Tasmania’s public sector super fund, the Retirement Benefits Fund board (RBF), heads the TOP 300 list of funds offering the most member investment choice with 12 options, including a socially responsible investment plan.
Next up are industry funds ASSET Super and REST and two corporates, the Master Superannuation Fund and the Westpac Staff Superannuation Plan, all of which offer nine investment choices, a figure that may also include their defined benefit plan.
Interestingly, all these funds have added new options within the last year, except for REST, which started giving members nine choices in July 1999.
RBF CEO Garry Fletcher says his fund had five choices up until October last year, when it added a further seven. While it may surprise some that a public sector fund tops the list, he notes that Tasmanian public sector employees have full access to choice-of-fund and that RBF competes for their membership without the capacity to compete in the open marketplace.
Fletcher says his fund’s growing menu is a win-win situation for all.
“The choice of products enables members to design retirement strategies that best suit their needs, but as they make use of these, they move money out of the defined-benefit fund, reducing the Government’s unfunded liability.”
Members of RBF can choose managers like Maple-Brown Abbott and the Bank of Ireland, which are not usually available to retail investors. But better still, they pay wholesale rates for these managers.
Similarly, ASSET Super increased the number of its options from six to nine in February this year.
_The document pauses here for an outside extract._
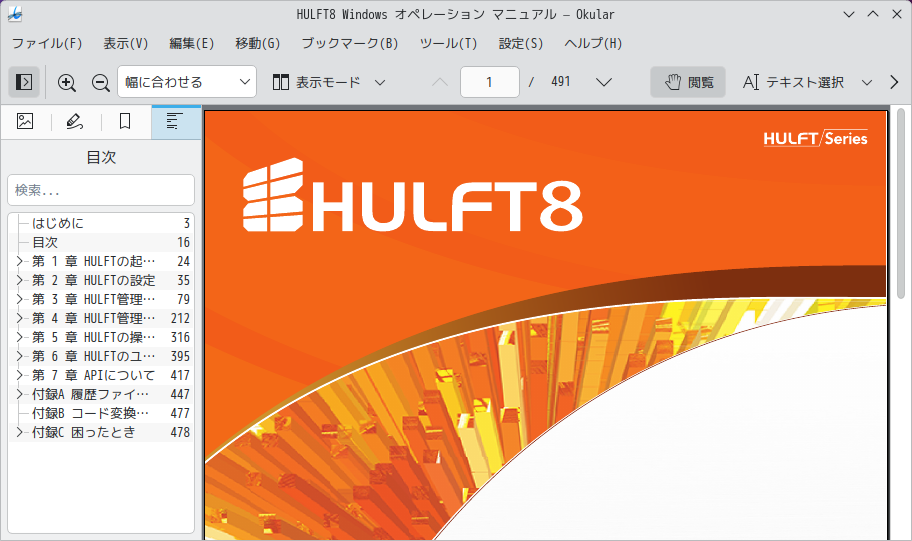Click the 第 7 章 APIについて entry
912x541 pixels.
coord(93,375)
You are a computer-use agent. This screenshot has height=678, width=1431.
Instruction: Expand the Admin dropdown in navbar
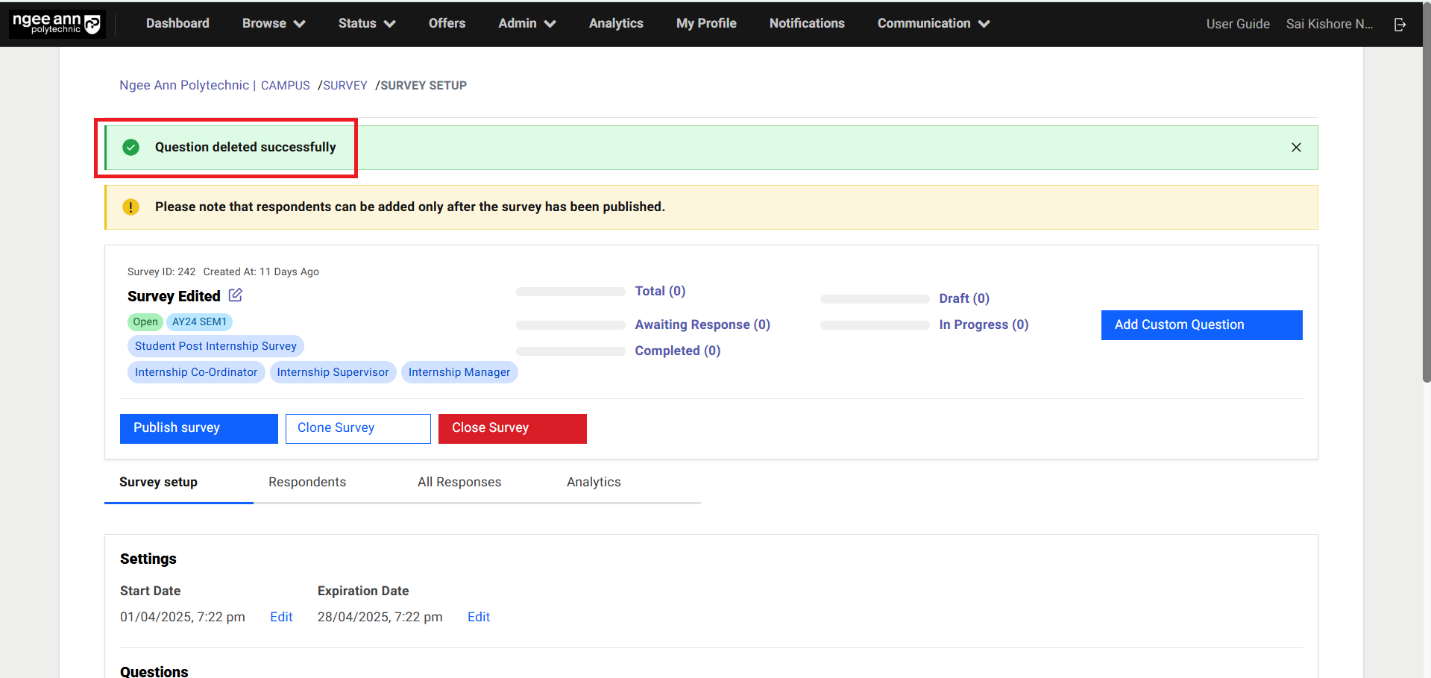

This followed its appointment of InTech as asset consultant, a move that allows it to offer InTech’s multi-manager unit trusts, which it has rebranded as its own, at industry fund rates.
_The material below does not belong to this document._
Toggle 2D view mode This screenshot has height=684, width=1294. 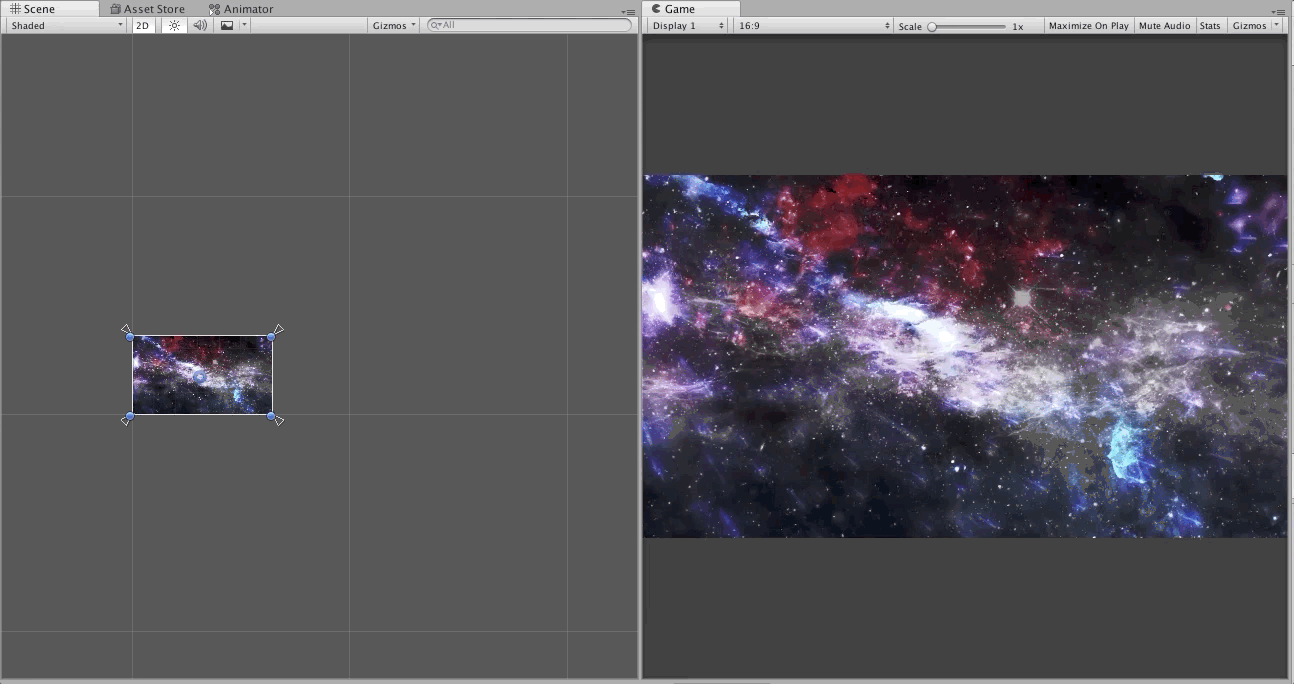pos(143,26)
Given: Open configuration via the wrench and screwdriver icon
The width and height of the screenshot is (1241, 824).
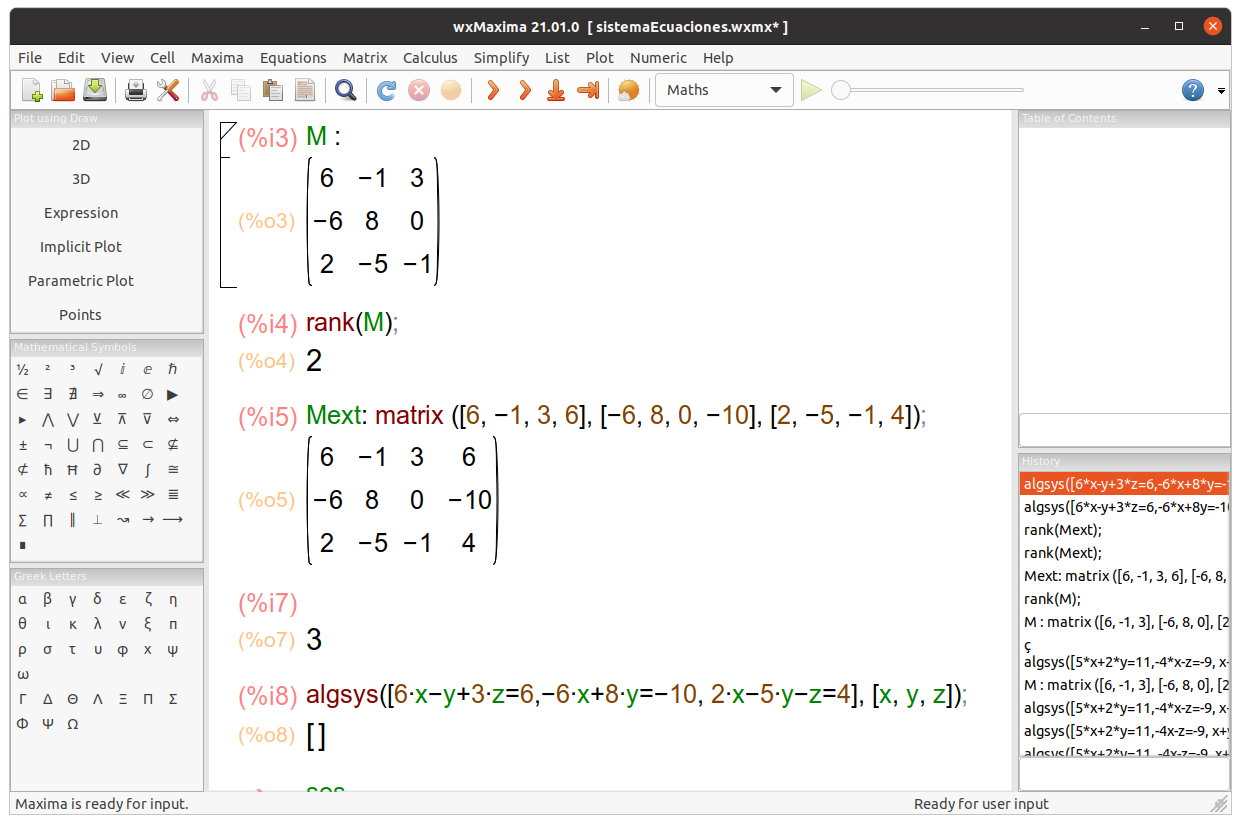Looking at the screenshot, I should pyautogui.click(x=168, y=90).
“The MERs are very low and there are no adviser fees attached,” notes ASSET CEO Michael Dwyer.
Executives at the Master Superannuation Fund and Westpac Staff Superannuation Plan believe they have enough choice in place right now.
“If we added further choices, it would just be meaningless and confusing to members,” says Master Superannuation Fund secretary Mark Sladden.
REST, however, is poised to launch another three choices and RBF is currently considering additional property and fixed interest options.
As Fletcher notes, once the infrastructure is in place to add more options, it doesn’t cost much more to further increase the selection. Nonetheless, none of these funds are likely to try and match the vast number of choices offered by master trusts, which can sometimes approach 100.
Fletcher says: “I don’t think we need to go too far further. If you add too many choices, the decision making gets poorer.”
Dwyer adds: “Research shows that members can be swamped and potentially confused by 100 different options. Many people are probably better off with a few well constructed options that they understand as opposed to 100 options, which they may still struggle to come to grips with, even with advice.”